Monday, February 25, 2008

The Brain-Dead Blogger


Sometimes I just don't feel like blogging. Part of me screams out, "Blog, you fool! Sit down there and pour your thoughts and feelings out! The whole world wants to learn your story!"
At the same time, part of me speaks, drawling in the same voice Eeyore uses on Winnie the Pooh, "I guess you could blog... If you felt like you had anything to write about... Not that it matters if you don't..."

Yesterday I felt so disconnected. I can't really put my finger on it. Maybe what happened was that I allowed myself to become derailed by other people's schedules again. When I got up yesterday I already knew that I probably wasn't going to see Suzie all day, and that may have been the whole problem. I think my mind was working reactive instead of proactive.
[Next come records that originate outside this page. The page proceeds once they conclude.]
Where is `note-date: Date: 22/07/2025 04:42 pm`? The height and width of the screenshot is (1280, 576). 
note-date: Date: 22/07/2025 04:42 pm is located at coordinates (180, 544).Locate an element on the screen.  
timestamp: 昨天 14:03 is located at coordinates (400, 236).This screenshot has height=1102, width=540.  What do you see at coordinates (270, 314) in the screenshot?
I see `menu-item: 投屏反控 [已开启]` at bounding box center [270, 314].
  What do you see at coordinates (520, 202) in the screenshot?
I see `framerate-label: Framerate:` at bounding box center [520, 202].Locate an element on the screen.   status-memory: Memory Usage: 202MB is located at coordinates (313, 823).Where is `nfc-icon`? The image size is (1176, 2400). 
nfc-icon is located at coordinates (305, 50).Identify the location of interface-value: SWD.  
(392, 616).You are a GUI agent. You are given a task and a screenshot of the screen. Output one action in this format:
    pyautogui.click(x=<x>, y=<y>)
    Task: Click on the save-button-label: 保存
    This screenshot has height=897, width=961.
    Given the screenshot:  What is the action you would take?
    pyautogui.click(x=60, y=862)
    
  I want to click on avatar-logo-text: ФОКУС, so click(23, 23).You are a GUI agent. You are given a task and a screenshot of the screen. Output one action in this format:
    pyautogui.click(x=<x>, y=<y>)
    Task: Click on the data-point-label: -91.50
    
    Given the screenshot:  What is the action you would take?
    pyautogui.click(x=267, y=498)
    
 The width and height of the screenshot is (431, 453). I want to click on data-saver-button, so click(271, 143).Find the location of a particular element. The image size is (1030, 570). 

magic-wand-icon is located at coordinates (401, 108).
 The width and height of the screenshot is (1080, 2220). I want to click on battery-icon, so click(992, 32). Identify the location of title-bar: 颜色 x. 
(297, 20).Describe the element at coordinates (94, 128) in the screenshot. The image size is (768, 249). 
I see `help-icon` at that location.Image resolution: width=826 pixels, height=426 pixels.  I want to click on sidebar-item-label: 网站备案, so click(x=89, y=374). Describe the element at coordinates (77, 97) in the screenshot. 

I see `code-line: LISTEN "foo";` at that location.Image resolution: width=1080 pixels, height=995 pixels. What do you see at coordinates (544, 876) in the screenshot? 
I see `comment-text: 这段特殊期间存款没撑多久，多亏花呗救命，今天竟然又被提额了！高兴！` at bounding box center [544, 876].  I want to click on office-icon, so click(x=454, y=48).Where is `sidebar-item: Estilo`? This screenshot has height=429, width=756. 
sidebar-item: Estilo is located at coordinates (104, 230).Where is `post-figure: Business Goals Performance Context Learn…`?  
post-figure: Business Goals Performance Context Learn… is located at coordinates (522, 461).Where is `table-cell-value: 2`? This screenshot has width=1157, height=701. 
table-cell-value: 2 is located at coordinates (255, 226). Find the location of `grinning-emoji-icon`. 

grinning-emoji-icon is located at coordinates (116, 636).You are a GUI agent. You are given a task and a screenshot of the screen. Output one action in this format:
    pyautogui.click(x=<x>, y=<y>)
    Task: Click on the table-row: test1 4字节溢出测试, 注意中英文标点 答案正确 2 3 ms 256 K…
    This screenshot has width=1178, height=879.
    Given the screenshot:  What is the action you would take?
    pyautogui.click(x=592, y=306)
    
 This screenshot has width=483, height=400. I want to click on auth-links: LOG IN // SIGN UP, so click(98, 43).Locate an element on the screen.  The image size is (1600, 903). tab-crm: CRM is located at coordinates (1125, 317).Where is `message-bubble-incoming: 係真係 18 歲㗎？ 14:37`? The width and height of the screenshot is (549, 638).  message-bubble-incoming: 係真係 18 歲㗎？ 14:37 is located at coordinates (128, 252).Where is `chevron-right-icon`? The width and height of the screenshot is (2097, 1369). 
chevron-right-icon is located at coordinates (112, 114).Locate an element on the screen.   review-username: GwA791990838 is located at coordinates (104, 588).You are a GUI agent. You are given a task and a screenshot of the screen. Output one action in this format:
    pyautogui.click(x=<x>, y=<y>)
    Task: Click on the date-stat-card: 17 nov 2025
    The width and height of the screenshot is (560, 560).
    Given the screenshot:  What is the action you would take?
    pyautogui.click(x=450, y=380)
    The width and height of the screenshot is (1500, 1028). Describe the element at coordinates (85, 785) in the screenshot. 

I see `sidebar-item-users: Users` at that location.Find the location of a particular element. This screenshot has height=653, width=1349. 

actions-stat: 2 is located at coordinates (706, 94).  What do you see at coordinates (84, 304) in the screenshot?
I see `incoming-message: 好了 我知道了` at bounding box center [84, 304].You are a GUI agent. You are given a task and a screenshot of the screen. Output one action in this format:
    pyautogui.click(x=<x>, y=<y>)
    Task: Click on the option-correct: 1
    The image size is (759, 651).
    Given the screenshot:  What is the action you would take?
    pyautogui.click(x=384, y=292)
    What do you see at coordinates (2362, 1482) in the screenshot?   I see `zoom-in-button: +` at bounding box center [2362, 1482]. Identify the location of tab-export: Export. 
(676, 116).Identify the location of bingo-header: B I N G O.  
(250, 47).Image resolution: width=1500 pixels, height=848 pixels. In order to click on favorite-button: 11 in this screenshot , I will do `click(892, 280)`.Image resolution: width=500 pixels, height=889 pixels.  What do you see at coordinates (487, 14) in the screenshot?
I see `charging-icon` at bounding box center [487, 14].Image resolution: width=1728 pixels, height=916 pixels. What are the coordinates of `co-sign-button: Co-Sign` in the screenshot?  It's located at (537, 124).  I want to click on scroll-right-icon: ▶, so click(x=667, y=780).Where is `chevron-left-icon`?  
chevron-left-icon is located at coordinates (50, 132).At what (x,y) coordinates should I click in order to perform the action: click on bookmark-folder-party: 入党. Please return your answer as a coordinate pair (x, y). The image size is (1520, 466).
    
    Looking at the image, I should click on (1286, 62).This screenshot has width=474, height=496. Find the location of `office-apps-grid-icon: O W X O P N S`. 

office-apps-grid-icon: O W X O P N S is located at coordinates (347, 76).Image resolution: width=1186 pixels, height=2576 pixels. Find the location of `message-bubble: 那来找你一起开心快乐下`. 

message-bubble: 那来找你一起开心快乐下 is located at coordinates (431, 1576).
I decided I was going to get my domestic duties done, then wash my car at Teresa's house. I figured while I was doing some laundry I could get a toilet and a shower cleaned and still have time to work a bit on my website. Before I got started on any of it Sue sent me an email saying that I was welcome to come up there and wash it at her house instead, which for some reason never entered my head as a possibility. I saw hope for the day then!

The phone rang. Part of me dreaded picking it up for fear that it might be Teresa, whining about another part of her house falling apart or Sarah being a surly teenager. No, it was Denis. He wanted to know if I felt like riding along with him to look at a 50's model Willys 4wd pickup that some guy had for sale out in Spanaway. I hadn't visited with my brother in quite a while (after all, we live several blocks apart!) so I decided that it would be fun. It was a beautiful day for a drive (although I much would have rather we rode our Harley's instead) and we had a good visit. I kinda doubt he's going to buy the rig though... It was pretty rough. Although when you think about it, it is 50 years old after all...

While I was out there I got a text message from Sarah saying that she needed to play some tennis because tryouts were tomorrow. As usual, she waited until the last possible minute. That's ridiculous. You can get away with that when you're writing something or doing homework or whatever, but not sports practice. She makes it like one session on the court is going to do it for her. Wrong. Besides that, she's still sorta sick from a cold she caught last week. At any rate, I said okay and went over there after Denis dropped me back off at home.

She wasn't even dressed yet and it was after 2pm. Teresa was out with their dog. I guess she went over to her friend Noelle's house or something. Anyway, Sarah was working on some sort of homework thing (probably just started that at the last minute too) and I walked around the house a bit. What a filthy mess. I would be embarrassed to live there. Oh wait, I remember that--I believe I was as a matter-of-fact! By the time we got to the tennis court it was after 3. I doubt if we played for an hour. She said she was tired and didn't feel good. Okay, here I am, an out-of-shape 51 year old and I'm running circles around a 17-year old? Hmm. I was enjoying it and could have stayed longer easily. When I took her home we had to wait around outside for a little bit before Teresa got home to let her in. She couldn't find her keys (in that house it doesn't surprise me) so we just left to go to the tennis court regardless. The instant Teresa got home she started whining about Sarah again. It's obvious that she can handle the "nuts & bolts" of being a single parent well, but not the emotional/disciplinary side. The trouble is, when she starts in like that I just feel like I have to run and escape. I don't know if that's the right thing to be doing, but I just feel so "wrong" when I go over there. I feel very out of place in their house. I guess it's just that I left that household for a reason, and part of it floods back whenever I go back over there.

I never made it up to Suzie's and I was sad about that. I moped the rest of the afternoon and evening, never really coming out of the funk that I found myself in. Nothing got done here at all. Nothing.

Saturday was fun. Sue and and helped her son Denny and his wife move a load of household goods to there new house. They are excited (and rightly so) to be leaving that house in Pacific. It sits right next to train tracks, and for those of you that don't know it, a lot of trains go through this valley. They moved to a quiet neighborhood right up the street from Sue's house, so they're probably have to have recorded train sounds to help them get to sleep for a while. As a matter-of-fact, they're only about 4 houses away from Sue, so that will be good for babysitting duties when she has to watch their son. It's a nice neighborhood. Anyway, we didn't stay all that long because it was in such a disarray. They should have rented a big truck and gotten it done all at once, but instead were using the multi-vehicle "caravan" approach. That works too, but it's a lot of work getting things to fit (if they even do fit) and it takes longer to accomplish. Sue and I were both kinda tired anyway from lack of sleep the previous evening (that's another story) and left after that first load. There was just too much standing around and things weren't getting done anyway. We finished off the evening by watching my slides and critiquing my photography skills. Suzie got even more of an insight to my life by watching them.

I guess I'm still okay--She hasn't run away screaming yet.